* **Task item**:
Every line below between the line holding "The width and height of the screenshot is (1240, 511)." and the line holding "Open the Αγγλικών", inclusive, should be repeated exactly, and all other lines omitted.

* **Source data**:
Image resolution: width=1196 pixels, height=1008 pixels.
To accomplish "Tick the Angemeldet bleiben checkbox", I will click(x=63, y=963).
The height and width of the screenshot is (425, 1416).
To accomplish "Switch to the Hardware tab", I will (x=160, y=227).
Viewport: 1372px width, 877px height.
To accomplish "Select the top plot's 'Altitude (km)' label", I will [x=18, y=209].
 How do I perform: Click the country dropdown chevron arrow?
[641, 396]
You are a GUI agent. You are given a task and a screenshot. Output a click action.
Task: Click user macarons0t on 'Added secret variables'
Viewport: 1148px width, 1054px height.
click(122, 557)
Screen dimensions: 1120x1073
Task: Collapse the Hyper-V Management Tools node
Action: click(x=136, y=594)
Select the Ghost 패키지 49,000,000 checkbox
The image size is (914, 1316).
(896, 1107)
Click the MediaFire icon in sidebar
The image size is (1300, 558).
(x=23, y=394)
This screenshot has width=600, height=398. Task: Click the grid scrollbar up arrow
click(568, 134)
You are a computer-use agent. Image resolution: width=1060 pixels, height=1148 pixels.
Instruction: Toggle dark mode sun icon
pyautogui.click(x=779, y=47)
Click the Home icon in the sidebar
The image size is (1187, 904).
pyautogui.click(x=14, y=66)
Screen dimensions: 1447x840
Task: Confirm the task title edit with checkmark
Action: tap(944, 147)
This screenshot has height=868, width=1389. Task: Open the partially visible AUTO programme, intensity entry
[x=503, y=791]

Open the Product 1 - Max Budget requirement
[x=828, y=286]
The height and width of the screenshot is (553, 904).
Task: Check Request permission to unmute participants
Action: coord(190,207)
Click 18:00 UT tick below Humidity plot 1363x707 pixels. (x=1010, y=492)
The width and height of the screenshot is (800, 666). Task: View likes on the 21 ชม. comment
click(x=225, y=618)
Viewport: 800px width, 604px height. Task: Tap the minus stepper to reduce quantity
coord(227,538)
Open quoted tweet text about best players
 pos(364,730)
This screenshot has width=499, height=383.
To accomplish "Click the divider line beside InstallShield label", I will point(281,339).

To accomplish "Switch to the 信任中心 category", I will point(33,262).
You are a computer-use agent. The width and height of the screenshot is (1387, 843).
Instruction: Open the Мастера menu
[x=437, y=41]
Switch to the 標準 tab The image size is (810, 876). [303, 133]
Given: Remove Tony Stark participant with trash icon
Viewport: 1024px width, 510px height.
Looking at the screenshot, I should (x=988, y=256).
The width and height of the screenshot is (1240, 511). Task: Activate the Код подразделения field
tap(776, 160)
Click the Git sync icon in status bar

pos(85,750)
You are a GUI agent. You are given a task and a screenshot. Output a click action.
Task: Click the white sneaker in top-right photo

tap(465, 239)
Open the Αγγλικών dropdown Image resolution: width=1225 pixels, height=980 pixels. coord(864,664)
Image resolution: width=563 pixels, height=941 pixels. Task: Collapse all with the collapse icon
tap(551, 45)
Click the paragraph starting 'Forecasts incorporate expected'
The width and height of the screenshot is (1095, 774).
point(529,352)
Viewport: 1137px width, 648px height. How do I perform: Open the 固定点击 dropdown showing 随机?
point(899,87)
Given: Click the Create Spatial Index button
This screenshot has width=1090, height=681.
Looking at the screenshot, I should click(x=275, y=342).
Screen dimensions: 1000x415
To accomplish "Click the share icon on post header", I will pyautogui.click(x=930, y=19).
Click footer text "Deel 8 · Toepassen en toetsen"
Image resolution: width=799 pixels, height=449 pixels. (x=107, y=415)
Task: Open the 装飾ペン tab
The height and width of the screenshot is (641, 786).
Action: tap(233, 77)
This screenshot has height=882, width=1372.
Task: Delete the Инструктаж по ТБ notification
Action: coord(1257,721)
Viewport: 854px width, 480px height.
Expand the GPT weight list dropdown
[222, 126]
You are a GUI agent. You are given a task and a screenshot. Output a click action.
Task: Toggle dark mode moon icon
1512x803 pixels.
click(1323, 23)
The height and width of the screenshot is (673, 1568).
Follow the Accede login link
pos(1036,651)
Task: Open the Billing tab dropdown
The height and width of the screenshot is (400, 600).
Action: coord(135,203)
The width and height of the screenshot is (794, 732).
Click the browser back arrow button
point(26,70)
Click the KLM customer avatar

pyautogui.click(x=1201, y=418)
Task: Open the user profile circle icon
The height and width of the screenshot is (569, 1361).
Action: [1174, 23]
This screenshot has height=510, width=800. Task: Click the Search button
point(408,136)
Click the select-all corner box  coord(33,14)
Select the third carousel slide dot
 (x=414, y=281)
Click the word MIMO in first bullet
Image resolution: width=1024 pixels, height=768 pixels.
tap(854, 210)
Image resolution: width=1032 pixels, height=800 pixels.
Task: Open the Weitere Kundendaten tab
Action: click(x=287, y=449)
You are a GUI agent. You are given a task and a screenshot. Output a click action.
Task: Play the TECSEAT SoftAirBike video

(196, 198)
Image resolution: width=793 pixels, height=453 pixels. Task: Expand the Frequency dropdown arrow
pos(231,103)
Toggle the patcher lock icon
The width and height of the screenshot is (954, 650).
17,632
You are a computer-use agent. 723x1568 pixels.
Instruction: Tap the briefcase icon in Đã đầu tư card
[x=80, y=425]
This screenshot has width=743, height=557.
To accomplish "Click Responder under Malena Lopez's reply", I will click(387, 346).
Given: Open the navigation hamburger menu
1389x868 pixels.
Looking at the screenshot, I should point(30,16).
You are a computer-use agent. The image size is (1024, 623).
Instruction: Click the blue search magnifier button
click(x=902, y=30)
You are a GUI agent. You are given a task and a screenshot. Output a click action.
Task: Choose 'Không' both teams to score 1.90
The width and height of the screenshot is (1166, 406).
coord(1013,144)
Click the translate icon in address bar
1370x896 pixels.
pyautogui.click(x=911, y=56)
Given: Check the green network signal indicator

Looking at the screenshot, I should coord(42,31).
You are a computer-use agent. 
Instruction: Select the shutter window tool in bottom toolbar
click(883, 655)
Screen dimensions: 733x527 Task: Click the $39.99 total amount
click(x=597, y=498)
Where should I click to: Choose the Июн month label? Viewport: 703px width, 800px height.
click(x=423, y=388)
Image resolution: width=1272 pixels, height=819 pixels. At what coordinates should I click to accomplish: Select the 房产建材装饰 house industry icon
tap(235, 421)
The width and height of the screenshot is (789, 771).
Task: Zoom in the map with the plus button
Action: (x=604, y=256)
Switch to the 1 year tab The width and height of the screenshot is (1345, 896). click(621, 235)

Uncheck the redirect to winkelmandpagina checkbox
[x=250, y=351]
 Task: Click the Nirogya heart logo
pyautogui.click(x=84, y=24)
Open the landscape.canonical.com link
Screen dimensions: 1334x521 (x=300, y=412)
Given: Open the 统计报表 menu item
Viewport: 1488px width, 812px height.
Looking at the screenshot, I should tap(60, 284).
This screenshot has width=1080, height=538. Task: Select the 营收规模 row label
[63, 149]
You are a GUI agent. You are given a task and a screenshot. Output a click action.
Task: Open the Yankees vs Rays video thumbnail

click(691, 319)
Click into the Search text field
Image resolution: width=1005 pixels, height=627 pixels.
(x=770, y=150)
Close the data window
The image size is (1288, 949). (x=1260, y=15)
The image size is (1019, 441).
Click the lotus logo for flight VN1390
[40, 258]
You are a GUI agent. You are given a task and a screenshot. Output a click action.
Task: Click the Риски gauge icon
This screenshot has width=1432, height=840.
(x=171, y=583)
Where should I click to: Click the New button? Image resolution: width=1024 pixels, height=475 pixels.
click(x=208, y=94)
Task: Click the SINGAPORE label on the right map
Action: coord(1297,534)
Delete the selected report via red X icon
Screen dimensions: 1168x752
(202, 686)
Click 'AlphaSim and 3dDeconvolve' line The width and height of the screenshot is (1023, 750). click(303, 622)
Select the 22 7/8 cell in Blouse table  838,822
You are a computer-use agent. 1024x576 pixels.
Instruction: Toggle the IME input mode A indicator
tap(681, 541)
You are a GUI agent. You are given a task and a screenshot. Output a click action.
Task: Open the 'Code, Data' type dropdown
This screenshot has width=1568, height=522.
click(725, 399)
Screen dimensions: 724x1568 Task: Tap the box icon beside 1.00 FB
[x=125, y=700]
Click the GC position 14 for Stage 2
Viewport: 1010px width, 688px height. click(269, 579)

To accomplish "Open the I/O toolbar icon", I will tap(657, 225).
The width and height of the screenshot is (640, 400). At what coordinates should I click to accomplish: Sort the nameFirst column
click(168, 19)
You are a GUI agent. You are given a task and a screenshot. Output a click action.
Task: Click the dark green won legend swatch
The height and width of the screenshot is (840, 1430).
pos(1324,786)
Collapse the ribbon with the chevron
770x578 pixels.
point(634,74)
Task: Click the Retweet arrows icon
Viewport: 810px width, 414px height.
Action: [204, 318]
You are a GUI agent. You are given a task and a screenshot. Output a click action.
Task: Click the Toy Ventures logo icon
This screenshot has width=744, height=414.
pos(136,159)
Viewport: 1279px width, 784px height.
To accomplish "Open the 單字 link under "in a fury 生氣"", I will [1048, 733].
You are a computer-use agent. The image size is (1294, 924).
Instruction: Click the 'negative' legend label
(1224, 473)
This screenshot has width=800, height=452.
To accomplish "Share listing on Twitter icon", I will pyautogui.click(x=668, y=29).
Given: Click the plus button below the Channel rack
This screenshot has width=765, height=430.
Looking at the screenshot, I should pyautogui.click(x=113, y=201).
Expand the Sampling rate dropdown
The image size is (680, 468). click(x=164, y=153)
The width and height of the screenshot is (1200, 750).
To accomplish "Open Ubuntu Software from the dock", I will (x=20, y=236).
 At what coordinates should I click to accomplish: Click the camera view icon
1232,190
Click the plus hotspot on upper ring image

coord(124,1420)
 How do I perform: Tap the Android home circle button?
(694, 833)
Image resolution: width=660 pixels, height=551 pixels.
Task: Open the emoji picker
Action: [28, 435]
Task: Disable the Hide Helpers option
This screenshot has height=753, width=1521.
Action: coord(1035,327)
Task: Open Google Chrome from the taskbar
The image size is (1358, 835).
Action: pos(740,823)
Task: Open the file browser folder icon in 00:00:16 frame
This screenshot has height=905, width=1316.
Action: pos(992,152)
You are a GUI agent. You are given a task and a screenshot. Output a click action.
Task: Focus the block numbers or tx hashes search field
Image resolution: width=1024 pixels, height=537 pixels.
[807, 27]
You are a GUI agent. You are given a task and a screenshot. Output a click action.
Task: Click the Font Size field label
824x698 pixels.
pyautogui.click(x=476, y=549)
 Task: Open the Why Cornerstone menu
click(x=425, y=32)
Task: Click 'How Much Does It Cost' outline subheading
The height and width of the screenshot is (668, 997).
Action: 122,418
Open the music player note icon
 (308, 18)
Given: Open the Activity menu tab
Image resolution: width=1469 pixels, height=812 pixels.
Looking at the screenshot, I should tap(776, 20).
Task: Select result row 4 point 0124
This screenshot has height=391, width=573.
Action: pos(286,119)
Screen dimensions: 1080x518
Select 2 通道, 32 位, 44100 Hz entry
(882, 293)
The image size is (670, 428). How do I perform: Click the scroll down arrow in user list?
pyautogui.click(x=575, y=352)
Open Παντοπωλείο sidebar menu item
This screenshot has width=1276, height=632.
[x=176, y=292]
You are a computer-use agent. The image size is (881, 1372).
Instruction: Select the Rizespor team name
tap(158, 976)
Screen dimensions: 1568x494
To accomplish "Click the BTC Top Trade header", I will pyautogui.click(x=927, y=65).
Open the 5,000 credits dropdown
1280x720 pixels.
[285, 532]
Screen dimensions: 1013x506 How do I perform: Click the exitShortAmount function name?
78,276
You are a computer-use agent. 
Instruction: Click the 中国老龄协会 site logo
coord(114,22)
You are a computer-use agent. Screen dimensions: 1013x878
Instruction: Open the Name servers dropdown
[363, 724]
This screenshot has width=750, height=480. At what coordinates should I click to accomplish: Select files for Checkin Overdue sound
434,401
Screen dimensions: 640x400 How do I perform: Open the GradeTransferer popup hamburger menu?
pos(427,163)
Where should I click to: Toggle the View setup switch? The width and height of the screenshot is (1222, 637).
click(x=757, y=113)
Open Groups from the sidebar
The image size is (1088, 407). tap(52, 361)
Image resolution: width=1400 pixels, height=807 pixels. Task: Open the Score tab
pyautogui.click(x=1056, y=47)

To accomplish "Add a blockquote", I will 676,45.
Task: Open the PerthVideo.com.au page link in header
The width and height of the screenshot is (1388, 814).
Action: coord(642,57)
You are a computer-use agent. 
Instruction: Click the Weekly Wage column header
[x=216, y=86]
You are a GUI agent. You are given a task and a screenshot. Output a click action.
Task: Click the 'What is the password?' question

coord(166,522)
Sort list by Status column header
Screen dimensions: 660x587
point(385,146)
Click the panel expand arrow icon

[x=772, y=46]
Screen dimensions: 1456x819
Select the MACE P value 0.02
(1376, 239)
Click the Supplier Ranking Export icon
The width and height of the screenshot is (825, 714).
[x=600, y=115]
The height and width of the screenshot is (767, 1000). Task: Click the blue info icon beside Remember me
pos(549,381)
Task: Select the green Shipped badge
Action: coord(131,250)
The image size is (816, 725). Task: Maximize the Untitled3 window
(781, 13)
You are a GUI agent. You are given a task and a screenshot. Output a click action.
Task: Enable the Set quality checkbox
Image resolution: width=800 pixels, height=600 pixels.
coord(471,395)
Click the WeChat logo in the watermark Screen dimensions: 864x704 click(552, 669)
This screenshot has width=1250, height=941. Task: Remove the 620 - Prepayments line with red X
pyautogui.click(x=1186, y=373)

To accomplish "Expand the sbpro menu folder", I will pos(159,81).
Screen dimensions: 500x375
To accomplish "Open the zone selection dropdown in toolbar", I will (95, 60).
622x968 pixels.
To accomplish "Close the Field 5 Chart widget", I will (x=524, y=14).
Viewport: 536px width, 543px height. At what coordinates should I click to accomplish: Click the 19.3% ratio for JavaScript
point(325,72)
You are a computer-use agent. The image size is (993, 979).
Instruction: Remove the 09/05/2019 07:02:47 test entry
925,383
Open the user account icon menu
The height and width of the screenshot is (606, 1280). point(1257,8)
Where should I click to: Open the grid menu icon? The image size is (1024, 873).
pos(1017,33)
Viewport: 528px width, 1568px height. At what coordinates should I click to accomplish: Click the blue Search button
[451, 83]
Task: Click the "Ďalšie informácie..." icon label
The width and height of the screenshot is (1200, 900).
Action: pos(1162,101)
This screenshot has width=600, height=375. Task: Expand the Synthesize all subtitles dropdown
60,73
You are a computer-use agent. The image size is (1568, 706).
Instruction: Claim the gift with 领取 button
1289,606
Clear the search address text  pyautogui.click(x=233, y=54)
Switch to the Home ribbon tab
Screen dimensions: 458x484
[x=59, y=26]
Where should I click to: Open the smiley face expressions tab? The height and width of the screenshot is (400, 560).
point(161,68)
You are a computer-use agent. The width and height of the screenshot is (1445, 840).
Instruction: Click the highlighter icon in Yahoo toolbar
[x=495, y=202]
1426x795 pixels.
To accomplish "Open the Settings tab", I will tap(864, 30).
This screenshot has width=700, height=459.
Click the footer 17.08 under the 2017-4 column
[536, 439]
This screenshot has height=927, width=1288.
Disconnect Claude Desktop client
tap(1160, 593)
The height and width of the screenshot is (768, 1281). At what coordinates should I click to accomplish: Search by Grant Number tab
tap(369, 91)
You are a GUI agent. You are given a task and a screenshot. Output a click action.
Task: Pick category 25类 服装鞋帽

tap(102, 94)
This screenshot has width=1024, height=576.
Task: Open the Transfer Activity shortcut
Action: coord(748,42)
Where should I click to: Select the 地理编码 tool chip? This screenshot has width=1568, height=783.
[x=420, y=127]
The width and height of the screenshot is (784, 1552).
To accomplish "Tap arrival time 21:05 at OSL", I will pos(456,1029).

* **Exercise output**:
The width and height of the screenshot is (1240, 511). Task: Activate the Код подразделения field
tap(776, 160)
Click the Git sync icon in status bar

pos(85,750)
You are a GUI agent. You are given a task and a screenshot. Output a click action.
Task: Click the white sneaker in top-right photo

tap(465, 239)
Open the Αγγλικών dropdown Image resolution: width=1225 pixels, height=980 pixels. coord(864,664)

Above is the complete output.